Quote the records word for word, starting at the line containing "Screen dimensions: 1000x822" and ending at the last line of the records, both included.

********************

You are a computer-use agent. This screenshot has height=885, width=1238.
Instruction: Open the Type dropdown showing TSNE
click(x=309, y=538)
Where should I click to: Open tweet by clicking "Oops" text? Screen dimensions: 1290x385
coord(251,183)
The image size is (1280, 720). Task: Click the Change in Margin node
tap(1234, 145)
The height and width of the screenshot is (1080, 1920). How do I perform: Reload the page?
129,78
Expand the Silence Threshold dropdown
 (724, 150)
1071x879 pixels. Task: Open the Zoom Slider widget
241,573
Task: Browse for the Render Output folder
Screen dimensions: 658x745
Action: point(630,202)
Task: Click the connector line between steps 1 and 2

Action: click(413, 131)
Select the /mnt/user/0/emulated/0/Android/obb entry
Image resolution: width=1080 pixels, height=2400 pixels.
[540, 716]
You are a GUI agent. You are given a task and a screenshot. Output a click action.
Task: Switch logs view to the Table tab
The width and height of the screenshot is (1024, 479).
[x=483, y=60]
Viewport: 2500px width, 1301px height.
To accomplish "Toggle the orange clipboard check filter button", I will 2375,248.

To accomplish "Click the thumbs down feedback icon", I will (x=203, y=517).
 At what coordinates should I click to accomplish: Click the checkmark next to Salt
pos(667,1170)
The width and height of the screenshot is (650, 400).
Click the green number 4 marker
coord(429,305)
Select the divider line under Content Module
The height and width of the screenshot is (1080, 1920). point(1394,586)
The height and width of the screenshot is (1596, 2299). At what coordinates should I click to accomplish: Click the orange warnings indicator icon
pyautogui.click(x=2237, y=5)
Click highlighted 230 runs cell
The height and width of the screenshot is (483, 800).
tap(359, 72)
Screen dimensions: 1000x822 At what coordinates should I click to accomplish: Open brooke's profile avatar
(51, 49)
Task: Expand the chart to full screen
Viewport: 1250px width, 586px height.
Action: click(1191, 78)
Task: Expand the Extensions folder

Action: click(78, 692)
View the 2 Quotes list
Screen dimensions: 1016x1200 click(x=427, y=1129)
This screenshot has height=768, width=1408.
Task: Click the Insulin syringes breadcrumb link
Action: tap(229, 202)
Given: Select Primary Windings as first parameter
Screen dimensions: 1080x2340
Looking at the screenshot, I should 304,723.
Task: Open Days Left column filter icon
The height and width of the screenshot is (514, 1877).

********************

FINAL RESULT:
Screen dimensions: 1000x822 At what coordinates should I click to accomplish: Open brooke's profile avatar
(51, 49)
Task: Expand the chart to full screen
Viewport: 1250px width, 586px height.
Action: click(1191, 78)
Task: Expand the Extensions folder

Action: click(78, 692)
View the 2 Quotes list
Screen dimensions: 1016x1200 click(x=427, y=1129)
This screenshot has height=768, width=1408.
Task: Click the Insulin syringes breadcrumb link
Action: tap(229, 202)
Given: Select Primary Windings as first parameter
Screen dimensions: 1080x2340
Looking at the screenshot, I should 304,723.
Task: Open Days Left column filter icon
The height and width of the screenshot is (514, 1877).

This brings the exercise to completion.